WHAT IS BEING ASKED> Using the listing below, please count the lines that contain the string "logo". Only the number is wanted.

========================

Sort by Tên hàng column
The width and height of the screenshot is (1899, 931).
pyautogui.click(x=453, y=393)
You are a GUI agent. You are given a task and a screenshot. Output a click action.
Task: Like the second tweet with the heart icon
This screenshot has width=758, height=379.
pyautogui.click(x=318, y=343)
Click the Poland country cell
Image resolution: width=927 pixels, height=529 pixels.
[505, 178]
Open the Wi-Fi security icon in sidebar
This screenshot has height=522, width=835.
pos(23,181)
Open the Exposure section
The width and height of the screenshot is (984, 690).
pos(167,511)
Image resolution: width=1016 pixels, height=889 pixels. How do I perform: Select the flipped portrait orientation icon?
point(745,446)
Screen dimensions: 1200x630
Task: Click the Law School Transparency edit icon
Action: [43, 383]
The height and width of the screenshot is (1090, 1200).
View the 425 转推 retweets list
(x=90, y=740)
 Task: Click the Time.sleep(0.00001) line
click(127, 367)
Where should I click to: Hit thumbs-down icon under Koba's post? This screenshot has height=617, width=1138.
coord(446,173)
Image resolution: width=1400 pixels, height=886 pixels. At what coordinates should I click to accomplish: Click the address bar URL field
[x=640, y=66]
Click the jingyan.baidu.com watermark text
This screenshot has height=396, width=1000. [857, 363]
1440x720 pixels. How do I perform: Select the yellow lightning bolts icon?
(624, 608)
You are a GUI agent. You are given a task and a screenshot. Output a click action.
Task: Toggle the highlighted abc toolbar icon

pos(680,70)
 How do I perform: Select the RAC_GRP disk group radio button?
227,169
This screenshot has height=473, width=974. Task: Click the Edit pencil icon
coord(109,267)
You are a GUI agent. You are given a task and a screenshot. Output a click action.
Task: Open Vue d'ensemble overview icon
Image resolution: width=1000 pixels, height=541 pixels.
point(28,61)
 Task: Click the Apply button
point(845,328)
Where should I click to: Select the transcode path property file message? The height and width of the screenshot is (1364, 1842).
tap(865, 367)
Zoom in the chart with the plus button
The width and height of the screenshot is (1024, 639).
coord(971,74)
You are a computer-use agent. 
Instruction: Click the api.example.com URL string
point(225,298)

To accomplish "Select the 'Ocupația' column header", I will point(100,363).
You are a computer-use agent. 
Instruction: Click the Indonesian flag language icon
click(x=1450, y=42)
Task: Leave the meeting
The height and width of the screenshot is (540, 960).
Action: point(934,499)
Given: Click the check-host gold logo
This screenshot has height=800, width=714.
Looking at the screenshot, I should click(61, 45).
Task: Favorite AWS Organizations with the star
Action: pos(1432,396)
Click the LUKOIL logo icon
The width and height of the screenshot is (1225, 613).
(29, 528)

========================

SOLUTION> 2